Фуражки на Платоныче – нет. Лохматые брови дыбом. Глаза – вытаращены. Дышит Платоныч со свистом. Никто не успел и понять, как он, такой толстый, грузный, низенький, подлетел сюда. Все увидели его только в то мгновение, когда он ухватил Пашкиного отца за плечо; ухватил так, что отцова рубаха перекосилась, затрещала и высокий ростом отец невольно пригнулся.

– Зубарев, Зубарев! – зачастил дежурный. – Что делать-то? На девятнадцатом в стройпоезде обрыв! Оторвалась платформа с балластом – шурует сюда!

Все – кроме мальчика в алом вагоне, все – кроме Пашки на лесенке – вмиг поняли: через минуту-другую на полустанок обрушится страшное.

Да и Пашка, глядя на отца, на мать, испугался.

Отец как застыл рядом с Платонычем, так неподвижно и стоял.

Мать, чтобы не закричать, прикрыла обеими ладонями рот. Её огромные от ужаса глаза были устремлены в ту сторону, где за Кыжом вверху изгибался, нырял за белые скалы стальной рельсовый поворот, и оттуда надвигалось вот что: по редкой, но потому ещё более грозной случайности в стройотряде, который спешно перекладывал путь на девятнадцатом километре, при отцепке от тягача не сработали тормоза гружённой колотым камнем восьмиколёсной платформы, и она пошла-пошла самоходом под уклон на Кыж.

Строители только и успели, что кинуться к рации, дать тревожный сигнал. А платформа набирала скорость. Она с каждой секундой становилась всё более похожей на гигантскую торпеду, и отвести её удар маленькому Кыжу было некуда. Вот здесь вот – товарный состав с лесом; вот здесь вот – эшелон со взрывоопасной нефтью; а тут стоит пассажирский, полнёшенький спящих людей.

Если же переключить стрелку, если послать «торпеду» в обход главного направления в тупик, то ударом разобьёт хрупкую автодрезину, да всё равно одичавшая платформа, падая, может грохнуть и по пассажирскому…

Пронеслось ли всё это в голове Пашкиного отца – неизвестно. Должно быть, пронеслось. Он вдруг от своего оцепенения очнулся, сказал Платонычу чётко, быстро:

– Не дрейфь! Поставлю на повороте башмак, рядом сброшу на рельсы пачку шпал – платформу вышибу под откос!

И отмахнул жёстко рабочим:

– Прочь от дрезины!

Не успели рабочие шарахнуться, он вспрыгнул одним взлётом на моторную площадку, вытолкнул из кабины Русакова;

– Тоже долой!

– Ты что! – упёрся было Русаков.

– Про-очь! – гаркнул яростно, совсем уж нетерпеливо отец.
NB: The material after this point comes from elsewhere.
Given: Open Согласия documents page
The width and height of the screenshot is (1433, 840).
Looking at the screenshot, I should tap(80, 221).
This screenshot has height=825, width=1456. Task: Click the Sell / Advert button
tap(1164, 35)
Он сшиб Русакова на междупутье, нырнул к тарахтящему двигателю, врубил сцепление так, что из-под колёс на рельсы брызнули синие искры.

Дрезина дёрнулась, ткнула буферами гружёный прицеп; рокоча мотором, пошла набирать ход.
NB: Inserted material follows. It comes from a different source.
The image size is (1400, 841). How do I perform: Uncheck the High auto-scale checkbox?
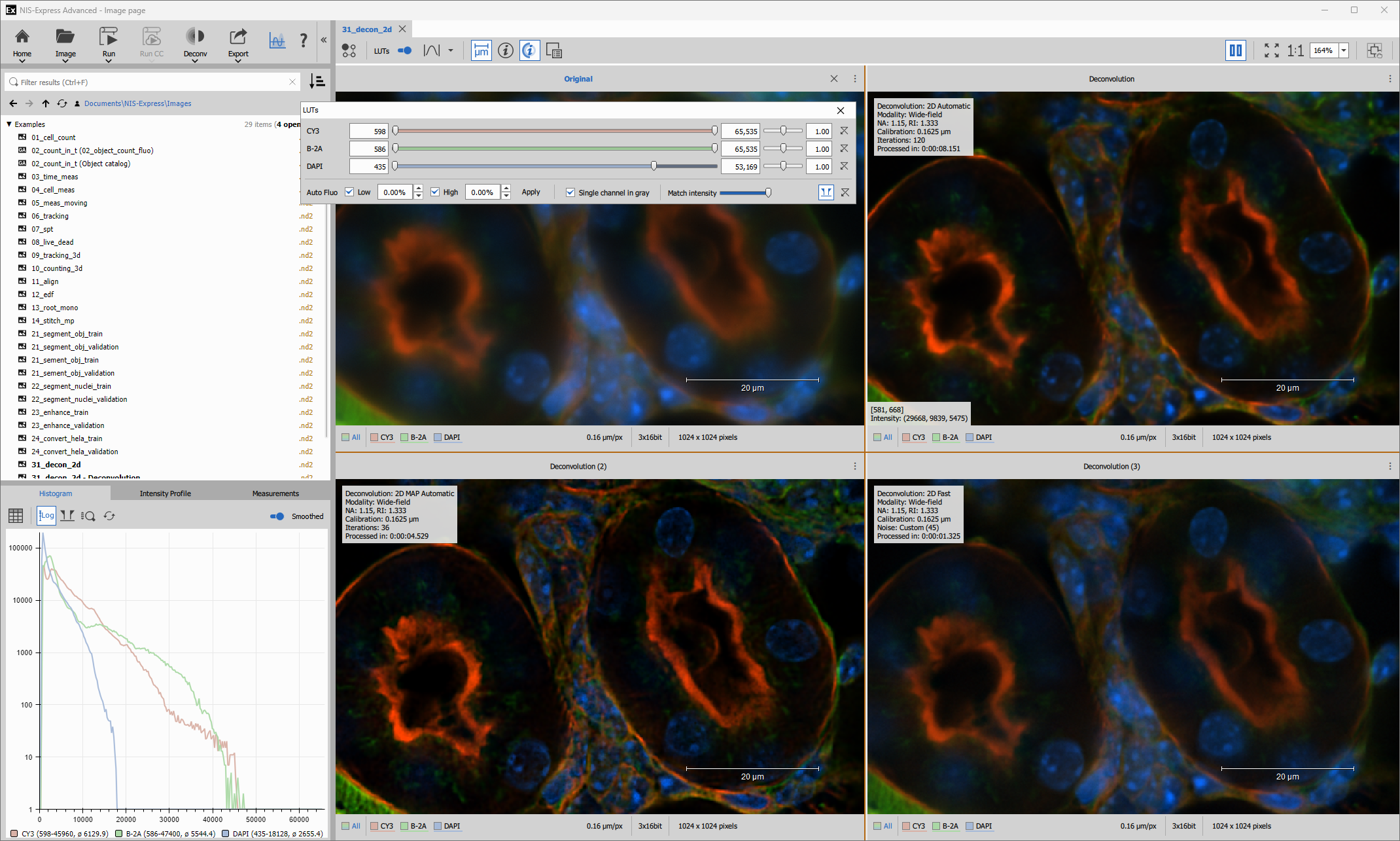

Мать вскинула руки, побежала рядом. Оступилась, чуть не упала. Но ухватила пролетающий мимо поручень, и вот её лёгкая, в ярком рабочем жилете фигурка замаячила на самом верху. А через миг, клонясь под напором встречного воздуха, мать шагнула к отцу в кабину.

И это было то последнее, что запомнил Пашка Зубарев о своих матери с отцом. Последнее – потому что их скрыл поворот. А затем из-за острых, ослепительно полыхнувших белым светом скал, качнув землю, облака, сосны, до Кыжа долетел гулкий отзвук того удара, который мать и отец приняли на себя.

Приняли – потому что летящую навстречу платформу остановить, как было задумано, остановили, но когда она над ними вздыбилась всей своей железной многотонной массой, то для своего спасения, для самих себя ни одного мига мать с отцом выбрать уже не смогли.

И это вот и есть то самое, что Пашка вспоминает всегда всего отчётливей.